_WORK INSTRUCTIONS:_ Produce an exact transcription of the listing below, omitting the pictures.

_RECORDED DATA:_
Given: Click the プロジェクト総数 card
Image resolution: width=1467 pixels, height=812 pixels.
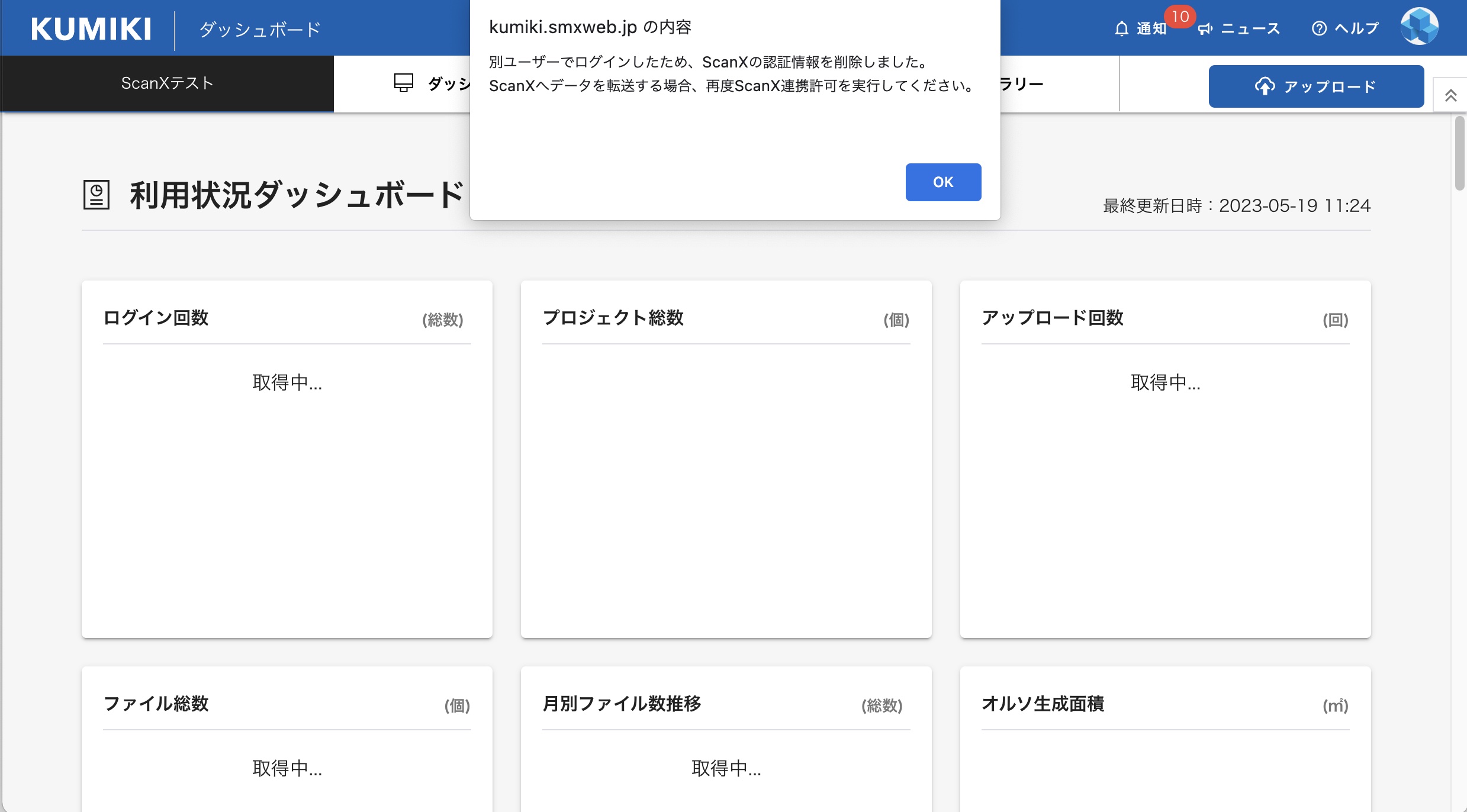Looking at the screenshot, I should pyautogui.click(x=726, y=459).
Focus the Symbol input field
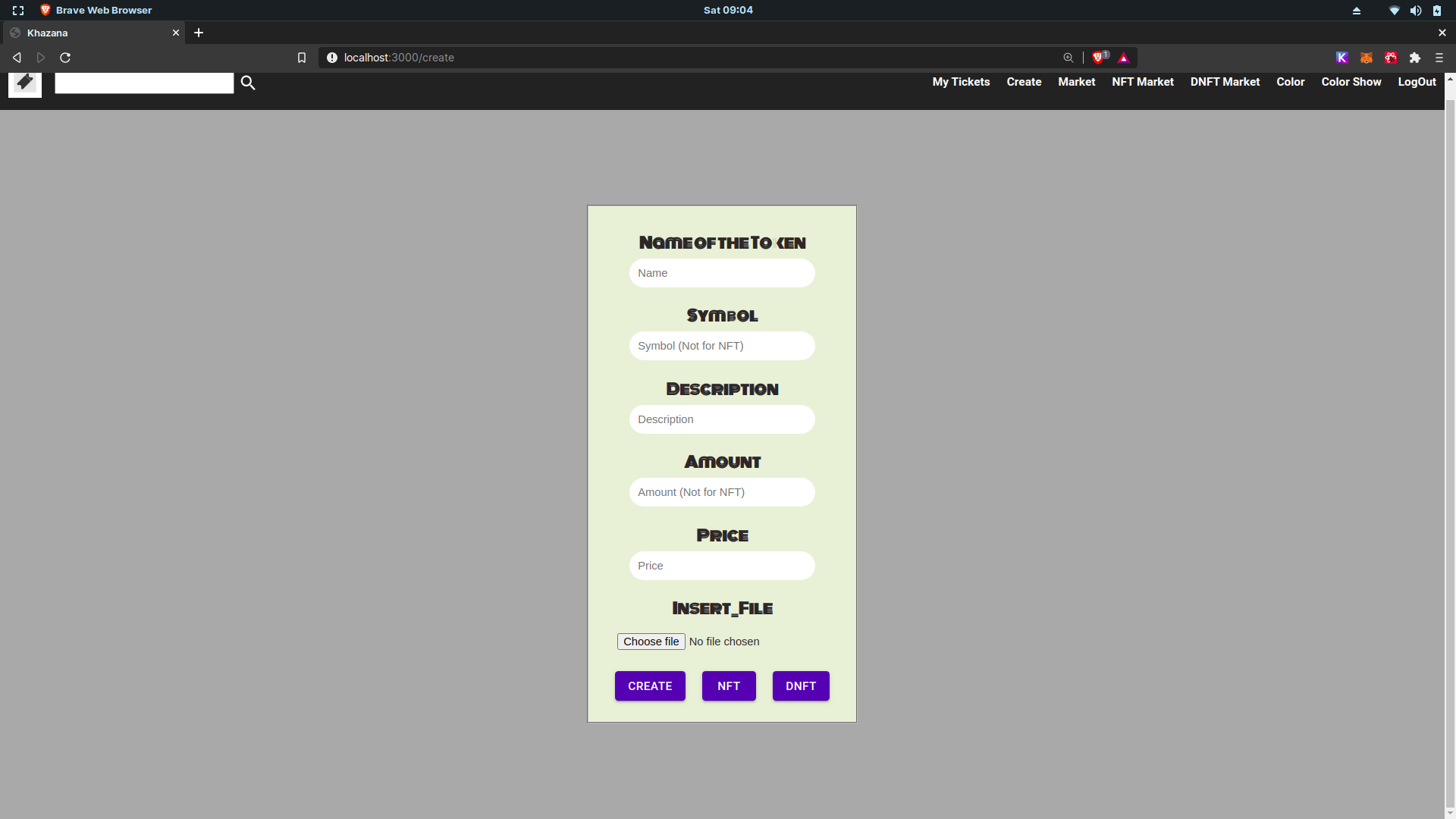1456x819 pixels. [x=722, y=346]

_WRITTEN SOLUTION:_
Given: Click the プロジェクト総数 card
Image resolution: width=1467 pixels, height=812 pixels.
Looking at the screenshot, I should pyautogui.click(x=726, y=459).
Focus the Symbol input field
1456x819 pixels. [x=722, y=346]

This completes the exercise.